Taken together, literature findings suggest that HD-IIV is consistently more effective than SD-IIV in the prevention of influenza and influenza-related complications irrespective of circulating strains, in both controlled and real-world settings. Only a limited number of studies, however, have specifically investigated comparative vaccine efficacy or effectiveness in high-risk populations other than elderly subjects.

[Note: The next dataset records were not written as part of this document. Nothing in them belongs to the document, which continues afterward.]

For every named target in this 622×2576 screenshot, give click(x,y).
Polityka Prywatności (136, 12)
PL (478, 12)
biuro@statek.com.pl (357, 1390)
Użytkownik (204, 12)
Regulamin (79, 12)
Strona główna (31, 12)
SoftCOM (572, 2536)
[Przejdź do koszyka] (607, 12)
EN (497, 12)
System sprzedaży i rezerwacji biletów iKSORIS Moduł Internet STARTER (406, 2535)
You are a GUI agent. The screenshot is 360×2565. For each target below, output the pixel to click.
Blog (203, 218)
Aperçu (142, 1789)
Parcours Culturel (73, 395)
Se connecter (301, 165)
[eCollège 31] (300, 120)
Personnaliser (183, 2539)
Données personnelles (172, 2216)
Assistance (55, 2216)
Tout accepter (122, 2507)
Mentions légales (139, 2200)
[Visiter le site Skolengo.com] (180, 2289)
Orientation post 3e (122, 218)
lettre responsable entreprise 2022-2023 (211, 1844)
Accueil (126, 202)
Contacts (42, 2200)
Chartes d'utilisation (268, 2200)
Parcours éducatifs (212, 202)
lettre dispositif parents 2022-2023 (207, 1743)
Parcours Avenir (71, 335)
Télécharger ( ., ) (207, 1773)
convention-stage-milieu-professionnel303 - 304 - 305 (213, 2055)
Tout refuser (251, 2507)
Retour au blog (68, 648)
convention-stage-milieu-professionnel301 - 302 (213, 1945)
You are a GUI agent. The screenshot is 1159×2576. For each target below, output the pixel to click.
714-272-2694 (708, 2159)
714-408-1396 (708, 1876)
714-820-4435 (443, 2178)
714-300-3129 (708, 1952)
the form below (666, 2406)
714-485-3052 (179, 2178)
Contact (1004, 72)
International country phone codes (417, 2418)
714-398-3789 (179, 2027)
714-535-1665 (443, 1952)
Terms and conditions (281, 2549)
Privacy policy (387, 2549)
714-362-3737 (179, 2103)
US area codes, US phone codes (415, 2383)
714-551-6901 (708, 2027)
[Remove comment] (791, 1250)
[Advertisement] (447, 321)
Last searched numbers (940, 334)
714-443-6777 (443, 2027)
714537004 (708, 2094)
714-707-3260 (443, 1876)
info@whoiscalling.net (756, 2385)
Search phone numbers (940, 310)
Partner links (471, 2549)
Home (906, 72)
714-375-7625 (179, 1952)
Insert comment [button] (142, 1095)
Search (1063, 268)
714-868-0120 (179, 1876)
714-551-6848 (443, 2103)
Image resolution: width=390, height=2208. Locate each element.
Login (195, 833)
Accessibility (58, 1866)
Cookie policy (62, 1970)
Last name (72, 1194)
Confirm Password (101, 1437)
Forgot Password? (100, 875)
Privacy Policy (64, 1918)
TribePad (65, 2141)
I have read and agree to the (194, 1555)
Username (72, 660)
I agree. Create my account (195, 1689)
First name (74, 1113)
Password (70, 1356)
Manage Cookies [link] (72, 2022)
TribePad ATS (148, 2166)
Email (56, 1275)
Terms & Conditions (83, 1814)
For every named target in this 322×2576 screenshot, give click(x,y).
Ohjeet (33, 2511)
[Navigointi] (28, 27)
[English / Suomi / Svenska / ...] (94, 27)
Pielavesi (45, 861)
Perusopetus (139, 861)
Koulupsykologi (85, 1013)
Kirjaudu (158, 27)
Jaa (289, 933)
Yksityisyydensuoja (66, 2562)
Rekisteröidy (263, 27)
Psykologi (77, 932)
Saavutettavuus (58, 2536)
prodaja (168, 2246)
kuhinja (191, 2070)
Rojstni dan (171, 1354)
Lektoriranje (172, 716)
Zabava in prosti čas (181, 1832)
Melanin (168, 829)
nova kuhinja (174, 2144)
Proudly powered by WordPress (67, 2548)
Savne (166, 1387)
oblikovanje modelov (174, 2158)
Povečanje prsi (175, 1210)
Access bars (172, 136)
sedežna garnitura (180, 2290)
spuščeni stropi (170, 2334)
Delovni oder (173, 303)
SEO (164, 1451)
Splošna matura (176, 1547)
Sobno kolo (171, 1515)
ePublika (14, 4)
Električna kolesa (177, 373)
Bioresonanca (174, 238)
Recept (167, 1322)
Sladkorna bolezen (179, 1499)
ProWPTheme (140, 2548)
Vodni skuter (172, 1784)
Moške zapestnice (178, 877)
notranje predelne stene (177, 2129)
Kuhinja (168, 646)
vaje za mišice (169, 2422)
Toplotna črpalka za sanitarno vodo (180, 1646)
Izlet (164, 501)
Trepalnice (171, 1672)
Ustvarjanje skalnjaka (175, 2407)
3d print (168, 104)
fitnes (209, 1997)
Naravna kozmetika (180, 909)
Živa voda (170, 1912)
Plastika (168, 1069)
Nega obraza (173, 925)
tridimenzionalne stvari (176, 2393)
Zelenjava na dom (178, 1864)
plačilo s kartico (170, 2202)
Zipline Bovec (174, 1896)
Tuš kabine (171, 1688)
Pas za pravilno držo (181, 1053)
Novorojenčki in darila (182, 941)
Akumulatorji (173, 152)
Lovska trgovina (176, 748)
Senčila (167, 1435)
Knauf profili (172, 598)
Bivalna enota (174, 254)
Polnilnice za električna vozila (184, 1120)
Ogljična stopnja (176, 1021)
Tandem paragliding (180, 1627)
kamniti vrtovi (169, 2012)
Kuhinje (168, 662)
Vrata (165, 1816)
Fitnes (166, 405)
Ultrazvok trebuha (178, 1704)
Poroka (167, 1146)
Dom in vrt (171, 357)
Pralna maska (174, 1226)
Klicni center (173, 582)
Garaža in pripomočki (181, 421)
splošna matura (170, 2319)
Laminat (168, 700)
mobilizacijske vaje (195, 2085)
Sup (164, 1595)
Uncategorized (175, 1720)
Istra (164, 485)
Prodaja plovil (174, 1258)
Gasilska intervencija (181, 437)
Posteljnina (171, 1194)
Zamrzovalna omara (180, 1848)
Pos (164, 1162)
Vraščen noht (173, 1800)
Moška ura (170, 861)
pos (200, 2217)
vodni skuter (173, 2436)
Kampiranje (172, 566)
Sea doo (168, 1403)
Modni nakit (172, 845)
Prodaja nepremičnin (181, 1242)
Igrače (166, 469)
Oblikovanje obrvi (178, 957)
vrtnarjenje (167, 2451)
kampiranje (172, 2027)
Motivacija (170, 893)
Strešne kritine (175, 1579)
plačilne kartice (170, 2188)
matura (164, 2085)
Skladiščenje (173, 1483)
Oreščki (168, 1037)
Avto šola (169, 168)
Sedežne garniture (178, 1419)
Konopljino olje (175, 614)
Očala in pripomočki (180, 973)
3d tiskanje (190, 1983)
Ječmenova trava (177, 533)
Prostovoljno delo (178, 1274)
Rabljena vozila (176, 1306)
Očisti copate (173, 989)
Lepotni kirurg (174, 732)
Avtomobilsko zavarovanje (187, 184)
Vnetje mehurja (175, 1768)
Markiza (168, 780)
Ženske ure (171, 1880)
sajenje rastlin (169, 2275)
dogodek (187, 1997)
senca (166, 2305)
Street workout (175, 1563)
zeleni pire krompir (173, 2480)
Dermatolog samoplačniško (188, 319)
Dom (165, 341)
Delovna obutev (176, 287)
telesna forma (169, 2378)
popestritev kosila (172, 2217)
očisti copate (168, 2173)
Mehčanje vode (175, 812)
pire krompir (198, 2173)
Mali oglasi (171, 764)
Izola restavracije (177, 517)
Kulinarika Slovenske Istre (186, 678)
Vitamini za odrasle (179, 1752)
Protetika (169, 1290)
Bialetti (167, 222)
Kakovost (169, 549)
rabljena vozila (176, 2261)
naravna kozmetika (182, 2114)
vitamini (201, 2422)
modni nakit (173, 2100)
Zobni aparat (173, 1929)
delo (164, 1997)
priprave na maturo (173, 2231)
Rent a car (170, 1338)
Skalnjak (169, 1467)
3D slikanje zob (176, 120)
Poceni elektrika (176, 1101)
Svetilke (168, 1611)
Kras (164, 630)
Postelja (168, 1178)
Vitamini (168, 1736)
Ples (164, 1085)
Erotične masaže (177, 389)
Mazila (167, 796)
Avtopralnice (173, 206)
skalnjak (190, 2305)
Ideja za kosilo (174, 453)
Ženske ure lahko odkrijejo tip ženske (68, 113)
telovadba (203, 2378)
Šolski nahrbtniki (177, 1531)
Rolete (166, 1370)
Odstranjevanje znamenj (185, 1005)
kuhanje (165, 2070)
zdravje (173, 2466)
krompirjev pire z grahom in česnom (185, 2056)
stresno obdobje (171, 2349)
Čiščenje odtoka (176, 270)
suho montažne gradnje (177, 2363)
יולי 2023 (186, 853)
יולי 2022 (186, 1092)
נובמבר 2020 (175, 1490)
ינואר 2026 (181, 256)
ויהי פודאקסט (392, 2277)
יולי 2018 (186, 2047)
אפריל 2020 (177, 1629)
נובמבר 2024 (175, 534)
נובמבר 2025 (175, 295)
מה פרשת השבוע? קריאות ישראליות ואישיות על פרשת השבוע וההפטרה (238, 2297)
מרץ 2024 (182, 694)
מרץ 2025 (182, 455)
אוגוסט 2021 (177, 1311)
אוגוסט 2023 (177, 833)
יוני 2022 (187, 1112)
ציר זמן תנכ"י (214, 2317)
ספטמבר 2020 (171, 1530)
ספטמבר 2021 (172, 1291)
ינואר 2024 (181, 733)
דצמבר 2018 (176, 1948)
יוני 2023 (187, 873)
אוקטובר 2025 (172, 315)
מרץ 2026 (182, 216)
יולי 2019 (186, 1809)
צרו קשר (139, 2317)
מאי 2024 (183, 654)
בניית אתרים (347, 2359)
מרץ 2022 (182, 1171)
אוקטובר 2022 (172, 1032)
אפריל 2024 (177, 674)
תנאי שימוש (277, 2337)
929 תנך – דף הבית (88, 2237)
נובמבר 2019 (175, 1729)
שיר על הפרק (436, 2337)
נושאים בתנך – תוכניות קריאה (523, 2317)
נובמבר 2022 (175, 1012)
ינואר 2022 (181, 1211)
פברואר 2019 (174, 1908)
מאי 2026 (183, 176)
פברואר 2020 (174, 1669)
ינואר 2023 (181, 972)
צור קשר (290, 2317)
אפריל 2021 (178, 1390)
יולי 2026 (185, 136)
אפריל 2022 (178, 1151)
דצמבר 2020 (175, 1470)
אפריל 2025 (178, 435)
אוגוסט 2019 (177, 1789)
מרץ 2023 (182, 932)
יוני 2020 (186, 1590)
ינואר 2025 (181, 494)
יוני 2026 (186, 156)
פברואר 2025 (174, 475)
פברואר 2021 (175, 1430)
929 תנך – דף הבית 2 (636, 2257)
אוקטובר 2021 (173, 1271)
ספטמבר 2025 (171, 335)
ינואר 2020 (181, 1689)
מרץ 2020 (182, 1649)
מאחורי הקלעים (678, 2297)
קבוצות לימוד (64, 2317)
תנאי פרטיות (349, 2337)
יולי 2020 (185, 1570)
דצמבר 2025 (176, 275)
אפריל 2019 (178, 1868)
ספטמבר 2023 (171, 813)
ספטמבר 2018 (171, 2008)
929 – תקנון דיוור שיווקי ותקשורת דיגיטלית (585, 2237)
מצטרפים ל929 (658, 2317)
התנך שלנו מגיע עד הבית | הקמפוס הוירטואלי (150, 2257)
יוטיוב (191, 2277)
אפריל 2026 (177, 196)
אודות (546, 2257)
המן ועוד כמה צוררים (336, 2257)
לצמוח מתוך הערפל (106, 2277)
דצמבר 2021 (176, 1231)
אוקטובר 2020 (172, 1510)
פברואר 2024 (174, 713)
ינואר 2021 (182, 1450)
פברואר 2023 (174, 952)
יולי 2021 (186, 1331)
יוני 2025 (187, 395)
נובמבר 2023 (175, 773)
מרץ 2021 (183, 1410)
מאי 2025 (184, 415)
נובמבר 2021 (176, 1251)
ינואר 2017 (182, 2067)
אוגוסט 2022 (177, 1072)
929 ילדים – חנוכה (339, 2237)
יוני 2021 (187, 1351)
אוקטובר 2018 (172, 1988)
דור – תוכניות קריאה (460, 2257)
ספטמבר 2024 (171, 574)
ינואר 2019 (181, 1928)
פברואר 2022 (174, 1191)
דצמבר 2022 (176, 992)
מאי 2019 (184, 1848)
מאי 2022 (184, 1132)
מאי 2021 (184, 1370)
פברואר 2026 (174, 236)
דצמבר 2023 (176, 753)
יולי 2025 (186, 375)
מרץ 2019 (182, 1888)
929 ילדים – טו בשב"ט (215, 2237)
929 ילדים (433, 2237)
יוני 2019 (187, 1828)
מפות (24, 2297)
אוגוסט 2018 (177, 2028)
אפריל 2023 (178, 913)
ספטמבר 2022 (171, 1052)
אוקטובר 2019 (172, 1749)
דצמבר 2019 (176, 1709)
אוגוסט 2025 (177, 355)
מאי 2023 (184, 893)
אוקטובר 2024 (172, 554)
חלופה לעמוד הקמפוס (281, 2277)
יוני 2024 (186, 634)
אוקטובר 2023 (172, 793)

The robust evidence supporting the superior efficacy of HD-IIV compared with SD-IIV in subjects aged ≥ 65 years makes HD-IIV a preferable option in the elderly population. Quadrivalent HD-IIV is included among the recommended options for elderly people in most countries, and considered the preferred option by the German Standing Vaccination Committee. It should be noted that many factors beyond proven efficacy and tolerability are taken into account for proposals of vaccination schemes, such as accessibility and cost considerations. For these reasons, most national recommendations include both HD-IIV and adj-IIV.

Conclusions

A large body of evidence documents the benefits of vaccination in reducing severe illness and complications associated with influenza infection in elderly subjects and individuals of any age in high-risk groups, in particular those with CVD, diabetes and chronic lung diseases. Notwithstanding the importance of an accurate prediction of circulating viral strains and the degree of antigenic drift as key determinants of vaccine effectiveness, different vaccine types have been associated with varying levels of protection. HD-IIV have been specifically developed to overcome the problems associated with immunosenescence in elderly subjects. The benefits of HD-IIV in this vulnerable population have been demonstrated in RCTs and confirmed in observational studies that have explored the protective effects of this vaccine against relevant clinical outcomes across different seasons and settings. Vaccination should be considered as an integral part of prevention strategies in subjects with CVD, diabetes or other chronic diseases, but surveillance data show that immunization rates remain suboptimal in high-risk individuals. All clinicians, both general practitioners and specialists, should take a more proactive role in increasing vaccine confidence and adherence among their patients.